Abandoned in Place: Preserving America’s Space History

by Roland Miller

In these striking images, photographer Roland Miller explores the abandoned sites of America’s space race. Buildings that once teemed with NASA scientists and astronauts have been left to time and the elements. Miller’s haunting images document these deserted sites: the control rooms, launch towers, tunnels, and other infrastructure that once played a crucial role in early space exploration. His images invite us both to stand witness to humanity’s past achievements and to reflect on the impermanence of those accomplishments.

The Milky Way: An Autobiography of Our Galaxy

by Moiya McTier

I have loved the stars too fondly to be fearful of the night,” opens McTier’s captivating “autobiography” of the galaxy, quoting 19th-century poet Sarah Williams. The moon and sun, in her telling, are McTier’s parents, and the star-filled night is her home. As a Harvard-trained folklorist and astrophysicist, McTier shares the story of our Milky Way’s complex astronomy with scientific rigor, and its mythology with a poetic touch. This is the perfect book if you want to learn about the stars while also getting lost in their beauty. (And if you fall in love with McTier’s galactic autobiography, you can sign up for her Atlas Obscura course, Facts-Based Worldbuilding.)

Five Billion Years of Solitude: The Search for Life Among the Stars

by Lee Billings

Earth is the only planet scientists know of that supports life—but that may not be the case forever. In Five Billion Years of Solitude, science journalist Lee Billings spends time with some of astronomy’s greats, such as Frank Drake, who used a massive radio telescope to send a signal to (potential) extraterrestrial life, and Sara Seager, who studies neighboring stars in search of life-bearing planets. This book—a favorite of Atlas Obscura cofounder, Dylan Thuras—brings one of science’s biggest questions down to Earth so we can all understand the pioneering work of the scientists determined to find what, or who, may be out there.
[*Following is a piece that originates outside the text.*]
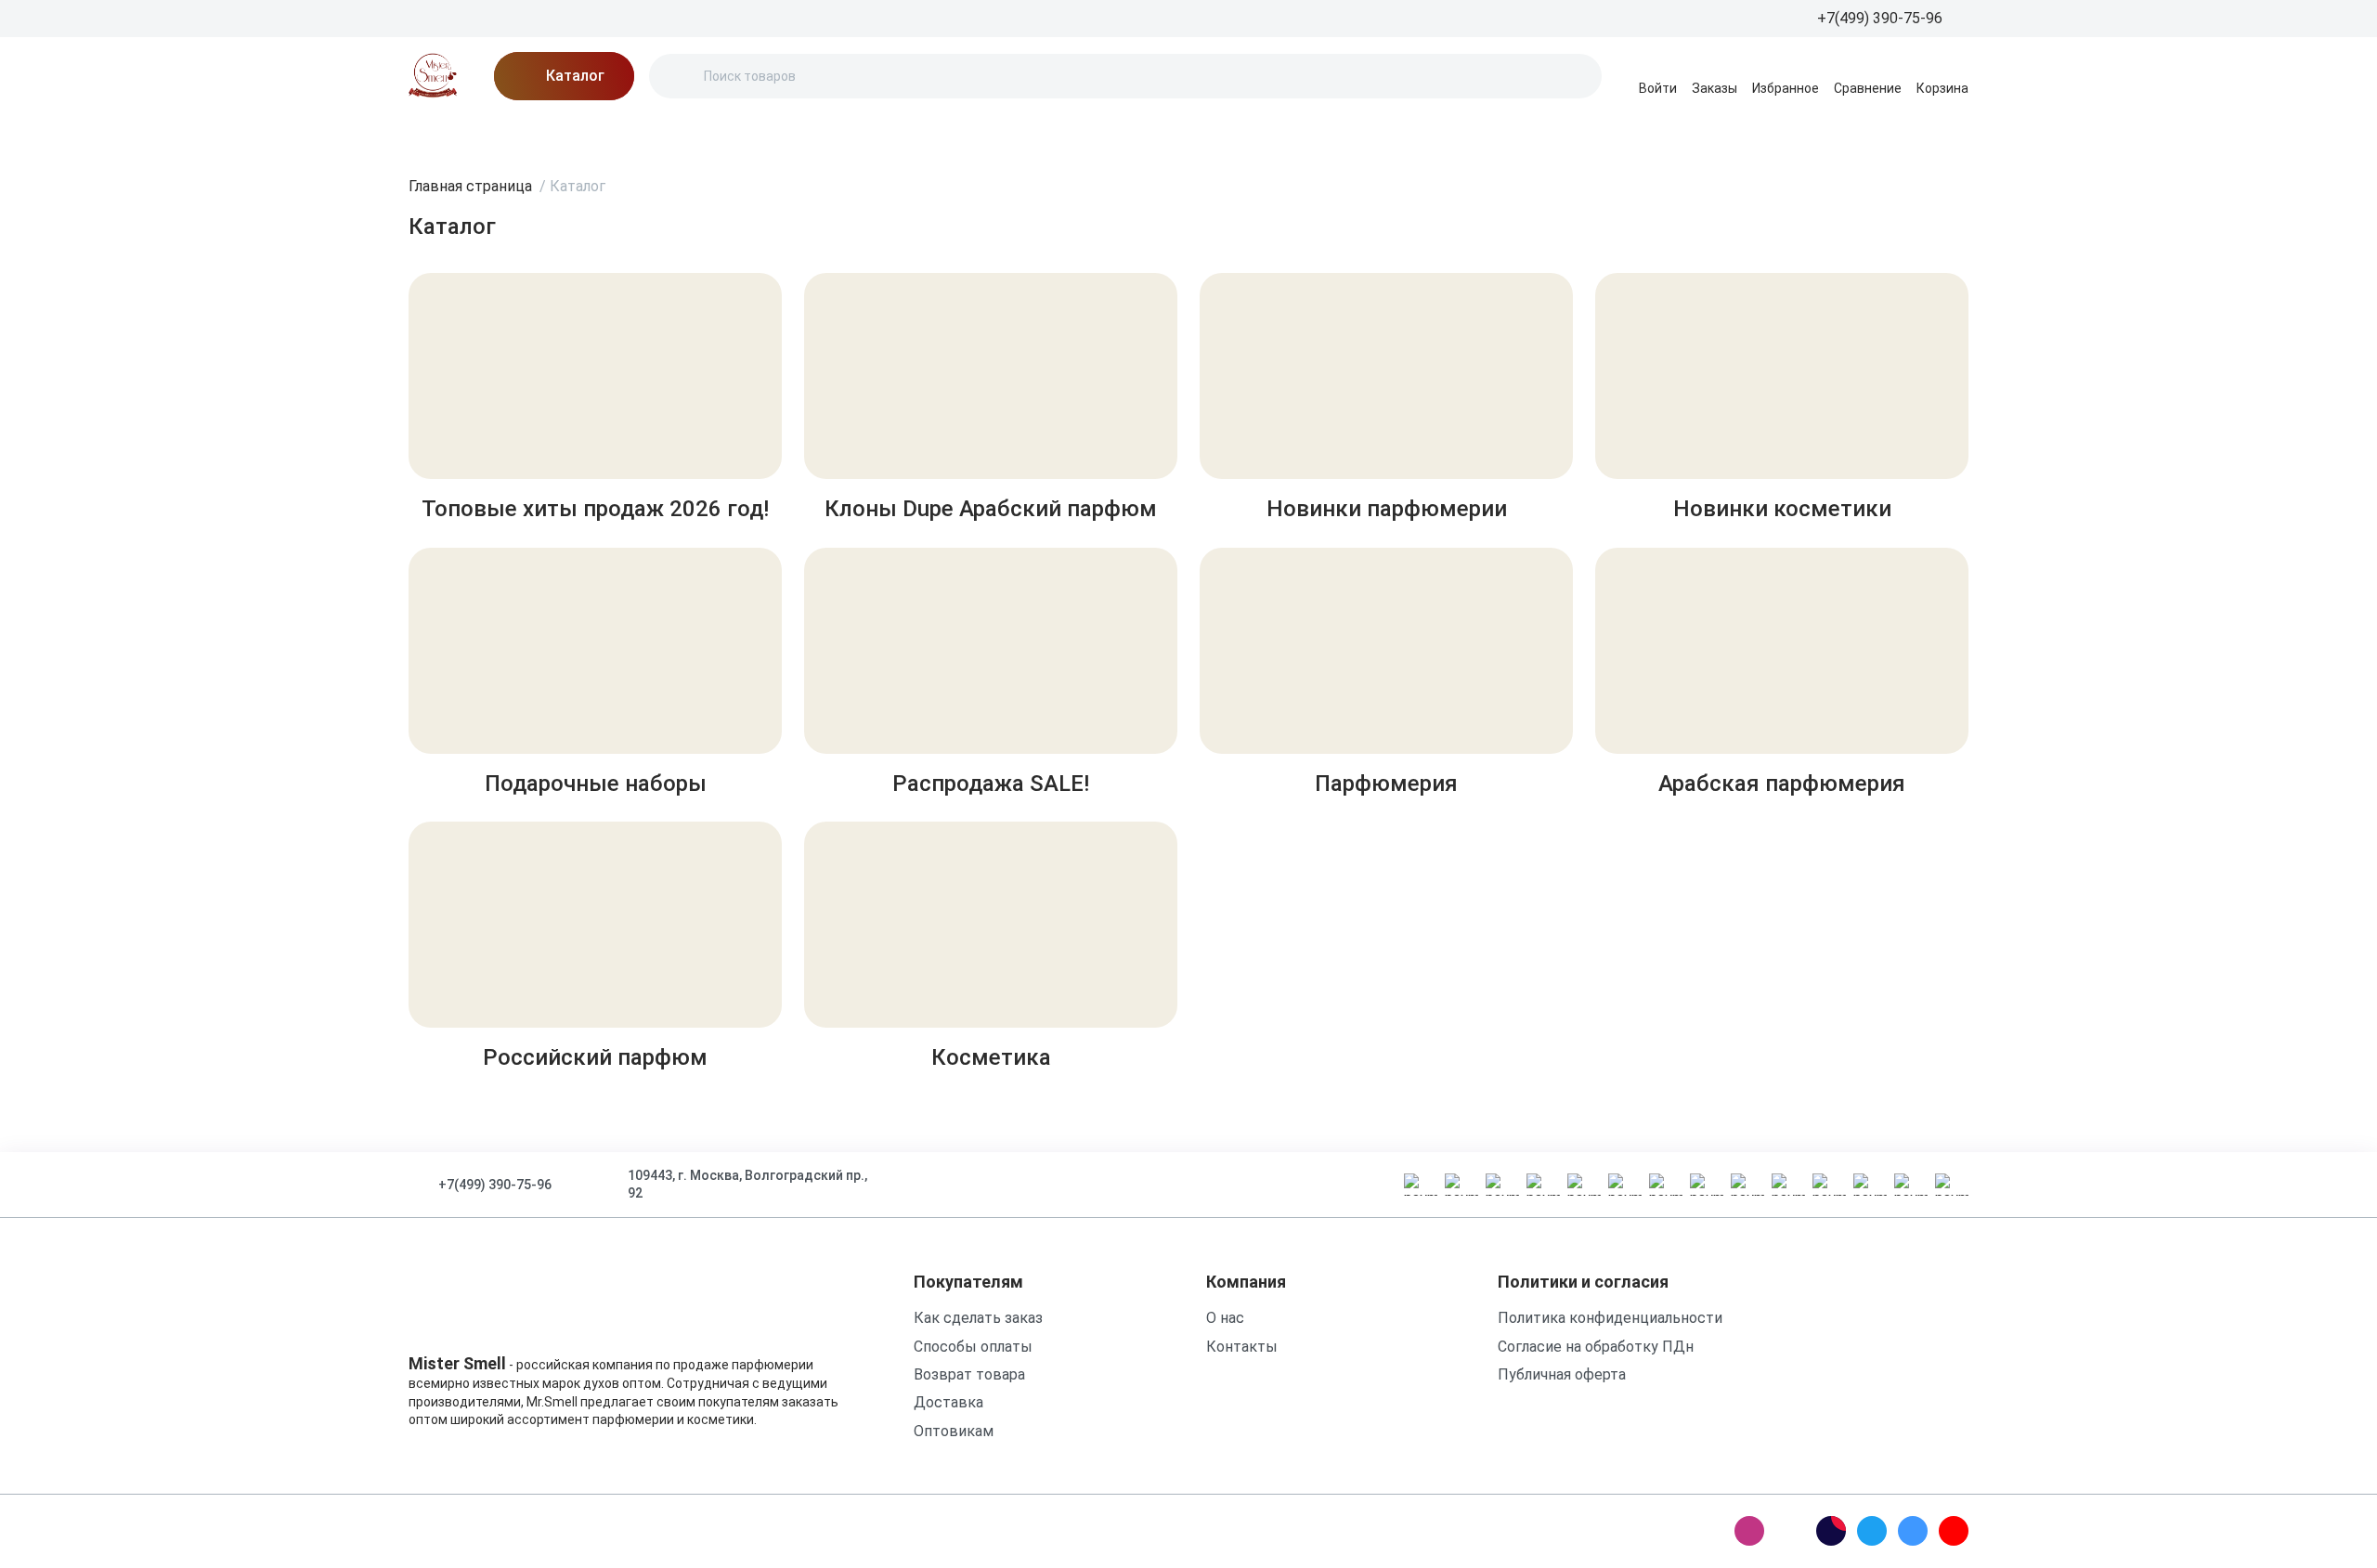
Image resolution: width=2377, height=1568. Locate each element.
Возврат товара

NASA astronaut Scott Kelly took this photograph of an Aurora dancing above Earth during his yearlong mission aboard the International Space Station.
NASA astronaut Scott Kelly took this photograph of an Aurora dancing above Earth during his yearlong mission aboard the International Space Station. Scott Kelly/ NASA/ Public Domain

Infinite Wonder: An Astronaut’s Photographs from a Year in Space

by Scott Kelly

Ever wonder what it would be like to spend a year in space? Thanks to astronaut Scott Kelly’s collection of photographs, you can get a glimpse. During his yearlong mission aboard the International Space Station (ISS), Kelly mastered some unique off-planet photography skills. Given that the ISS travels 17,500 miles an hour, Kelly learned to pan his camera as the shutter released so his photographs would appear crisp and clear. Those photos, alongside Kelly’s captions, reveal an intimate and moving portrait of what life aboard the ISS is like.
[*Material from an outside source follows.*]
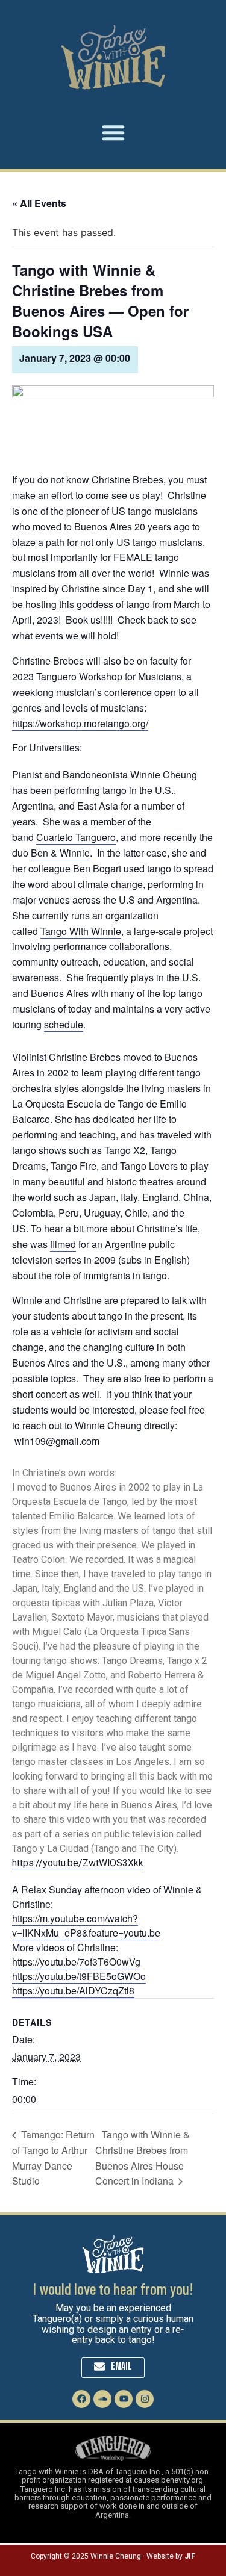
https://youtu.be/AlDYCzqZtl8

Packing for Mars: The Curious Science of Life in the Void

by Mary Roach

Dubbed “America’s funniest science writer” by The Washington Post, Mary Roach is at it again in this enjoyable romp through space travel. Humans, unsurprisingly, are extremely ill-equipped to live in outer space. And Roach is here to explore just how on Earth, or more specifically how in orbit, we do it. From an astronaut training toilet to space food, Roach answers questions you didn’t even know you had about what it takes to survive in a place where humans were never supposed to go.

The Disordered Cosmos: A Journey into Dark Matter, Spacetime, and Dreams Deferred

by Chanda Prescod-Weinstein

Everyone has a right to look up and marvel at the night sky. But for centuries, scientific institutions restricted who is allowed to study its mysteries. In her prize-winning debut, theoretical physicist Chanda Prescod-Weinstein weaves together stories of the cosmos with social justice. She delves into theories of dark matter and breaks down what she calls “the physics of melanin”—because it’s all part of the same story. Regardless of one’s race or sexual orientation, we all came from the same supernova.